The Data Life Cycle
This process starts as soon as you begin planning the other parts of your project, often as early as your research proposal. It occurs in 5 phases which will likely happen somewhat simultaneously or more than once.
As a scientist, you will likely analyze your published data. These steps make sure that you are not the only one who can do so.
PLAN: create a data management plan (DMP)
This could be a formal proposal or just a guideline for you and your team. Essentially, you are outlining your plans for the next 4 steps of the cycle. Review those steps first before creating a DMP. Regularly update your DMP throughout the process - it will provide most of your metadata.
- Collect:
- Based on the hypotheses and sampling plan, what data will be generated? Choose which data fields you will collect (these will be your table’s column names).
- Decide how your data table(s) will be structured so that they best suit your collection process.
- Consider whether a relational database or other data organization strategy might be most appropriate for your research.
- Provide descriptive documentation of collection rationale and methods, analysis methods, and any relevant contextual information.
- What sensors instruments will be used?
- What cyberinfrastructure will be required to support your research?
- Does your institution or discipline have a DMP template? (see DMPTool)

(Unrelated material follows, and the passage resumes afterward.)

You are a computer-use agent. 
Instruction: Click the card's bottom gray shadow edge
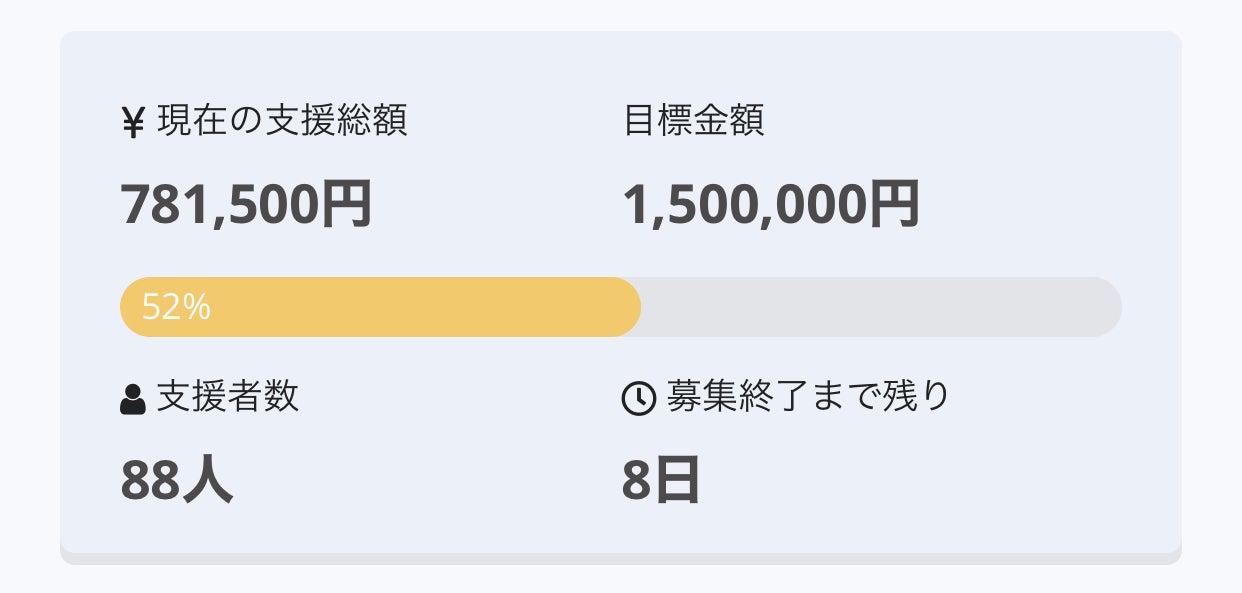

- What types of personnel will be required to carry out your data management plan? The budget prepared for your research project should include estimated costs for data management.
- What computational resources will be needed? How much data are you planning to generate?
- How can you collect data so that it is already “clean”? (see tidydata standards)
- Assure:
- How can you quality check your data?
- Is your data table structured in a way that is obvious to others?
- Describe:
- How will you produce a metadata record? Using what metadata standard? Using what tool?
- Will you create a record at the project’s inception and update it as you progress with your research?
- Where will you deposit the metadata? Consider your community’s standards when deciding on the metadata standard and data center.
- Preserve:
- Who is in charge of managing the data?
- How will version control be handled? How will data be backed up, and how often?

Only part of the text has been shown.